Récemment, Allnutt et ses collègues ont utilisé des données de séquençage de l’ARN pour rechercher des transcriptions virales . Pour cela, ils ont utilisé des données qui avaient été obtenues à partir de deux dépôts différents : l’un composé de 301 échantillons de cerveaux post-mortem de la banque de cerveaux du Mount Sinai et le second de 600 échantillons de cerveaux de l’étude des ordres religieux et du projet Rush Memory and Aging. Les deux collections contenaient des cerveaux de patients atteints de la maladie d’Alzheimer et de témoins sains.

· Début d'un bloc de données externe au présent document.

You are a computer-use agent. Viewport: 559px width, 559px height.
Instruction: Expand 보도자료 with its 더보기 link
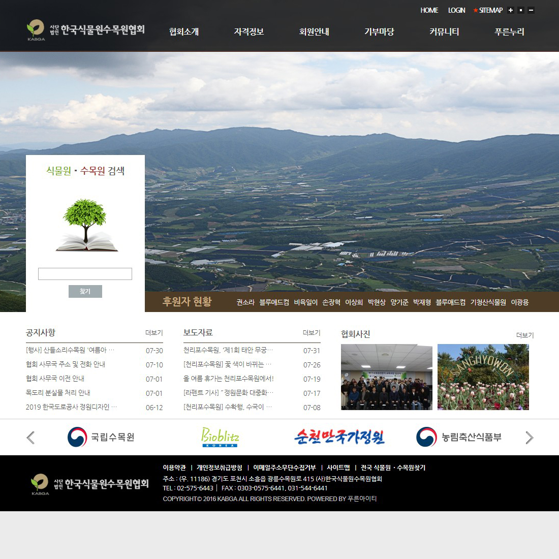[x=312, y=333]
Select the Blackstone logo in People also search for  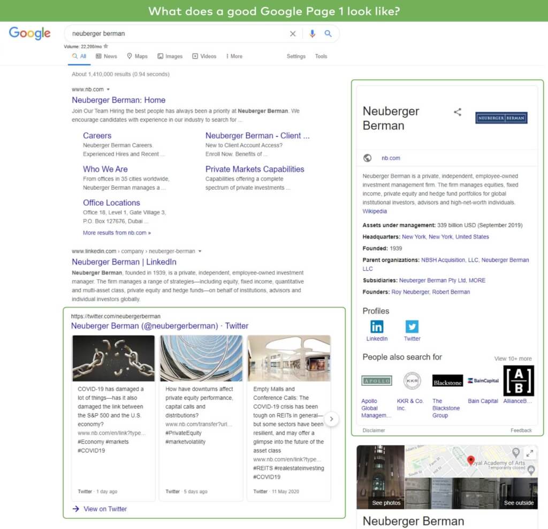pyautogui.click(x=447, y=382)
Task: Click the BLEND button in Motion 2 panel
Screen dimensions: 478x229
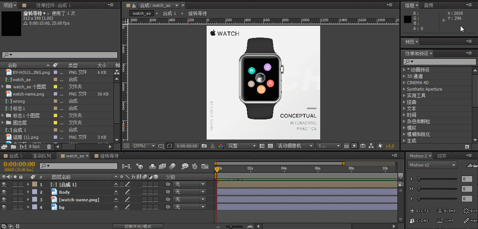Action: 447,210
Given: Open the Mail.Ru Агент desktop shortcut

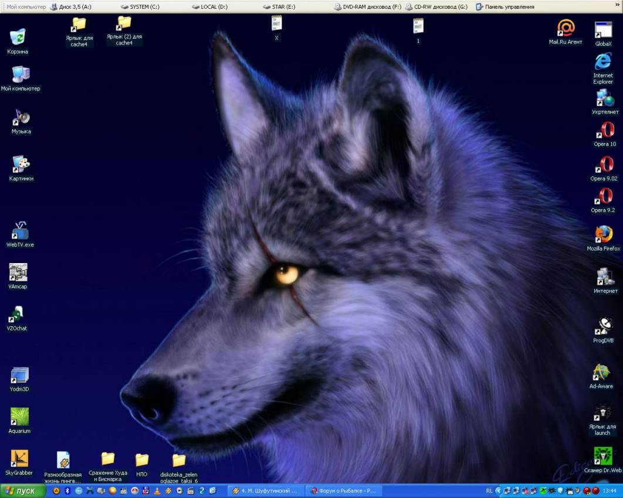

À l’aide de l’algorithme PathSeq, qui est conçu pour passer au crible de grandes quantités de données de séquençage humain et en extraire des séquences microbiennes, dont 118 virus, les chercheurs n’ont révélé aucune différence statistiquement significative dans la quantité d’ARN du HHV6A ou du HHV6B entre les cerveaux malades et sains dans les deux cohortes. Par exemple, dans le groupe des ordres religieux, le HHV6A n’a été détecté que dans un seul des 173 cerveaux atteints de la maladie d’Alzheimer confirmée et dans un seul des 158 témoins appariés selon l’âge. La recherche d’autres virus, dont l’EBV et plusieurs autres herpèsvirus, n’a pas non plus montré de différence significative entre les cerveaux malades et les témoins. Les résultats ont été confirmés en testant également l’ADN viral HHV6A ou HHV6B extrait de 708 échantillons de cerveau sain ou malade. Ils n’ont trouvé aucune différence significative entre les échantillons de MA et les contrôles.